Botti ensina que o projeto é a antecipação do que vai acontecer. E exemplifica: uma obra projetada para ser energeticamente eficiente deve considerar o conjunto da solução, ou seja, vidros e sistema de ar-condicionado. Se determinada especificação – do vidro, por exemplo – for barrada pelo proprietário por se tratar de elemento que vai encarecer o empreendimento, o caminho é encontrar o equilíbrio.

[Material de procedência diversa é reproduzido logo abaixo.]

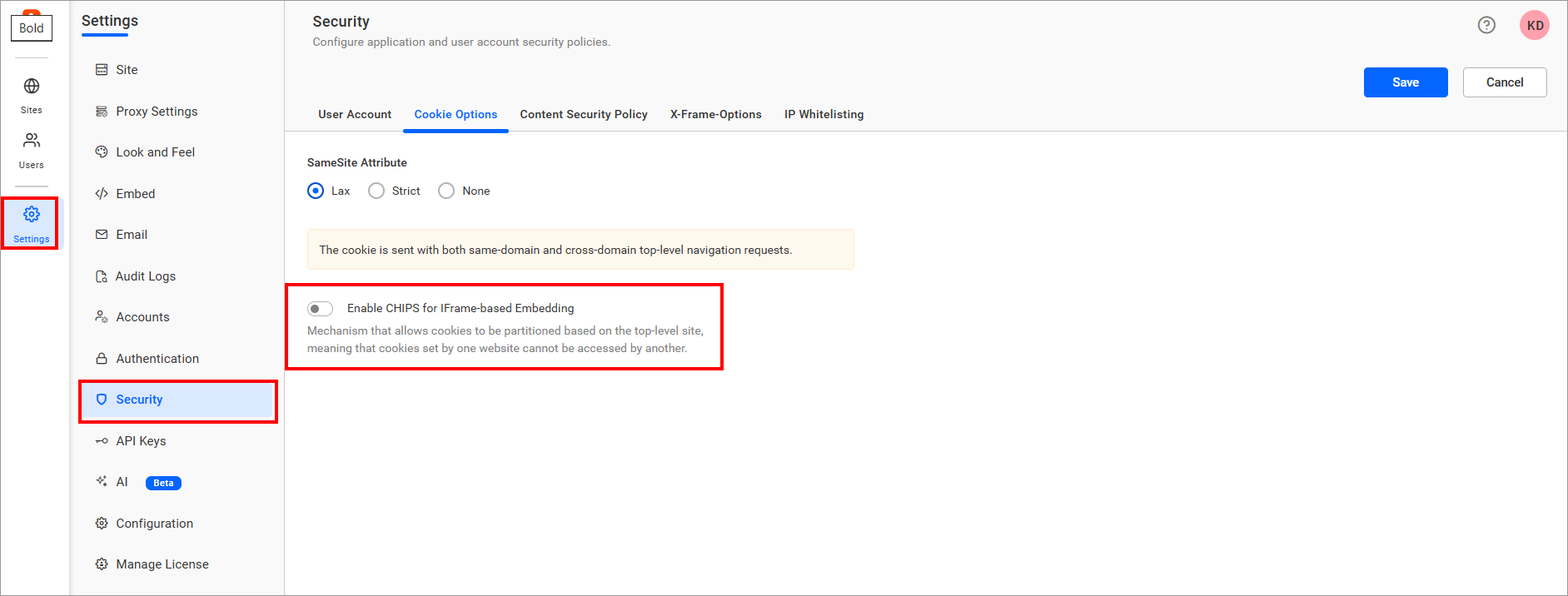Open the help question mark icon
Image resolution: width=1568 pixels, height=596 pixels.
(x=1486, y=25)
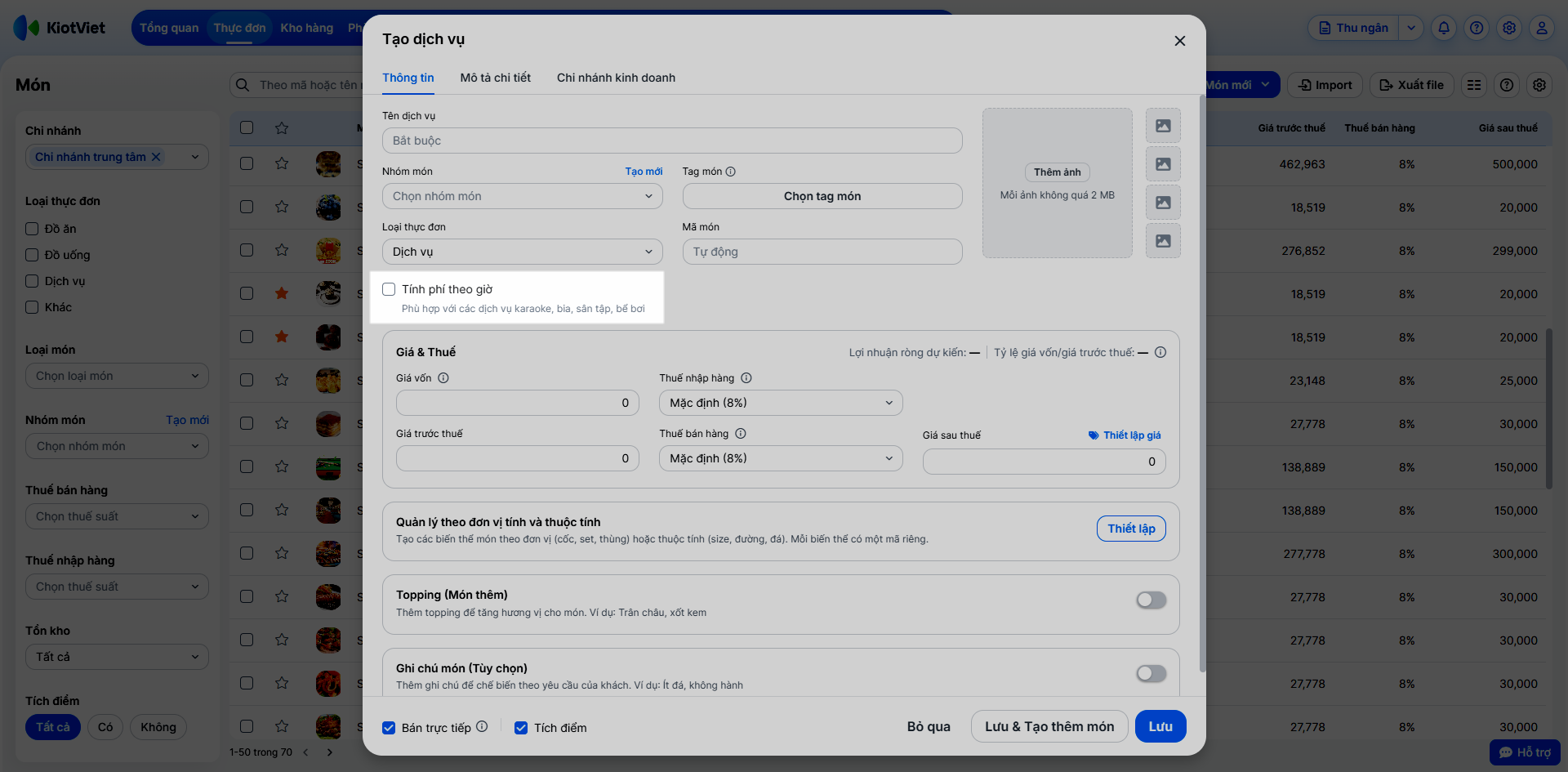Click the info icon beside Tag món
This screenshot has height=772, width=1568.
tap(731, 172)
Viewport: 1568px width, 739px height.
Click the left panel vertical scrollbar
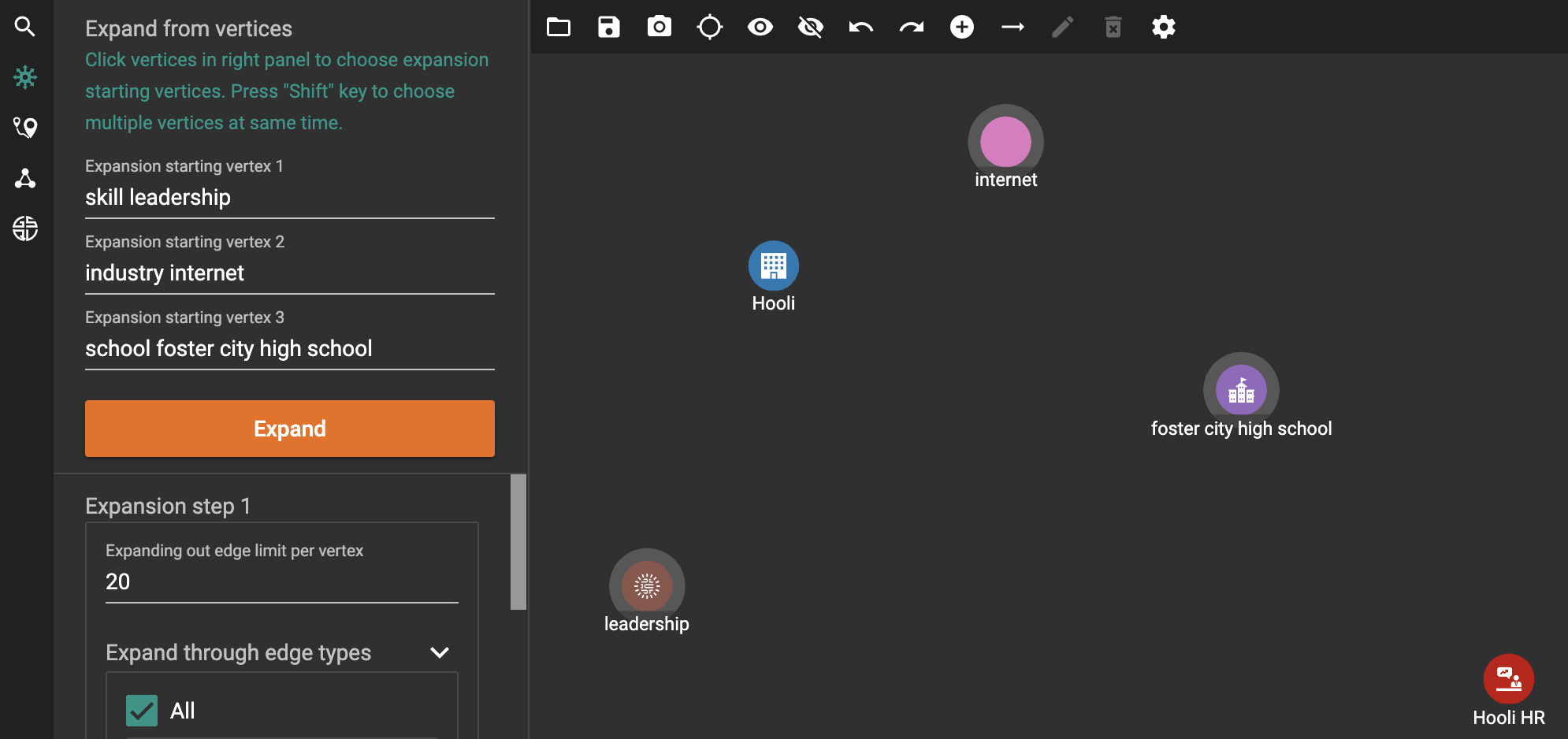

“Cabe ao arquiteto, junto com o gerente de projetos, analisar o vidro e o ar-condicionado com os projetistas de cada área e, depois, discutir as alternativas de custos e técnicas com o proprietário. É preciso chegar a uma solução de compromisso”, receita. Elito concorda e argumenta que nem arquiteto, nem consultor podem ser irredutíveis.
Diante da polêmica de que o mercado, especialmente o imobiliário, valoriza o projeto de arquitetura por sua estética, negligenciando as demais disciplinas projetuais, Botti lembra que o projeto é único, integrado. “Evidentemente, o que aparece mais no final da obra é o projeto de arquitetura, mas os demais são tão importantes quanto. O projeto executivo é uma somatória de projetos. Os projetos técnicos se traduzem em informações absolutas que definem o projeto de arquitetura”, conclui.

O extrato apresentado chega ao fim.